PROBLEM: Give back every record word for word, but keep the pictures out.

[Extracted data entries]

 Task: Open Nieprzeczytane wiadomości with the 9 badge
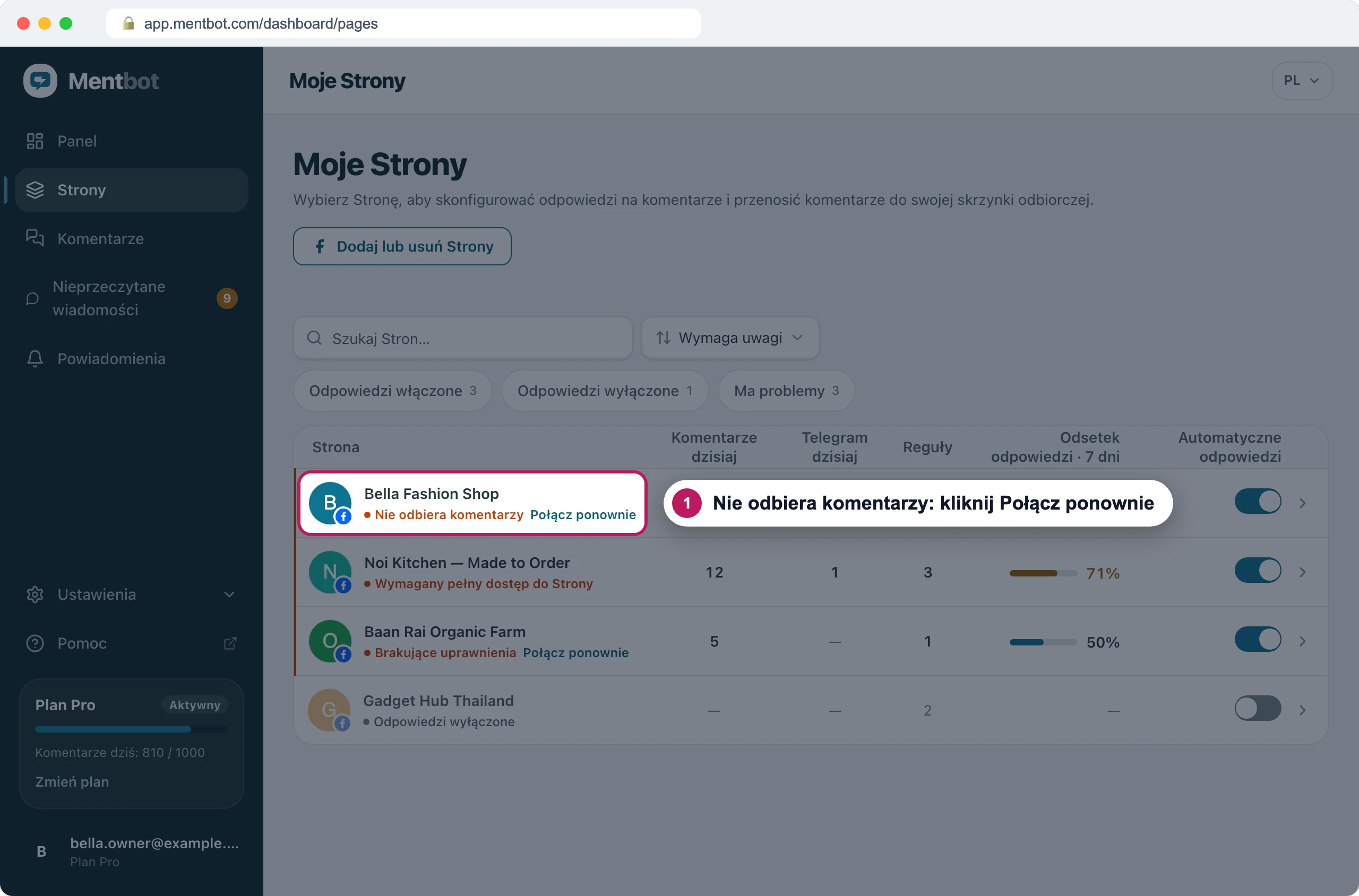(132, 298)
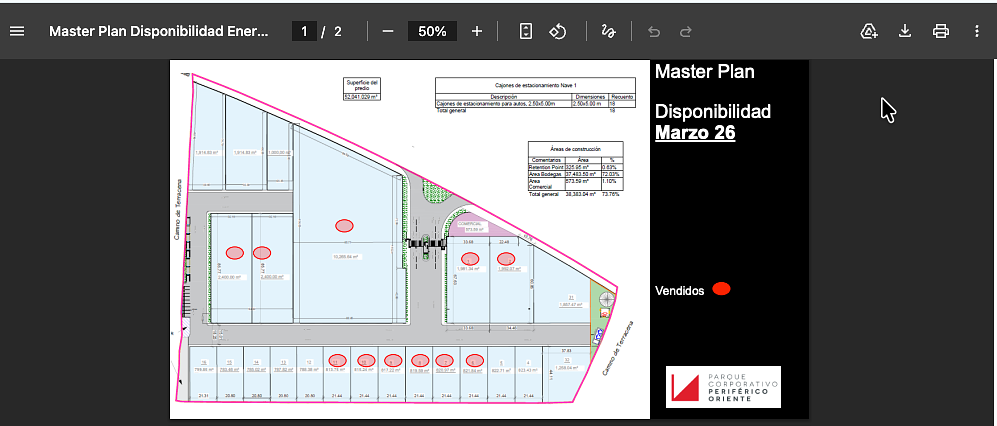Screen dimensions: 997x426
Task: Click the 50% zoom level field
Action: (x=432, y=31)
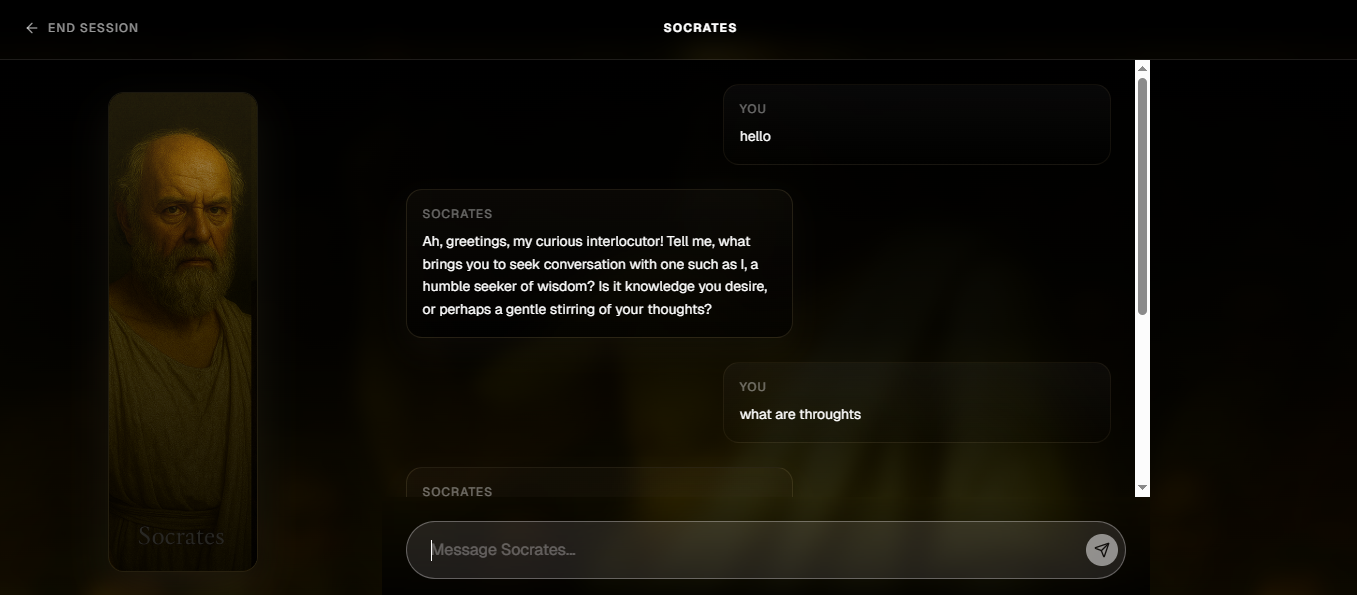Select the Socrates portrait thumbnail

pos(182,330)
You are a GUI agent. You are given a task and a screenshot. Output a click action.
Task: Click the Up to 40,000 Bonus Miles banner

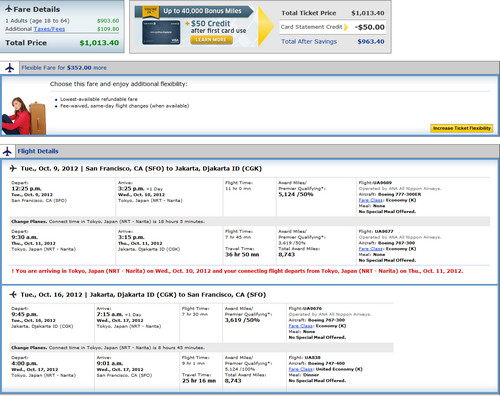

EXERCISE RESULT:
 Task: Open Nieprzeczytane wiadomości with the 9 badge
(132, 298)
Screen dimensions: 997x426
Task: Click the 50% zoom level field
Action: (x=432, y=31)
Select the Socrates portrait thumbnail

pos(182,330)
You are a GUI agent. You are given a task and a screenshot. Output a click action.
Task: Click the Up to 40,000 Bonus Miles banner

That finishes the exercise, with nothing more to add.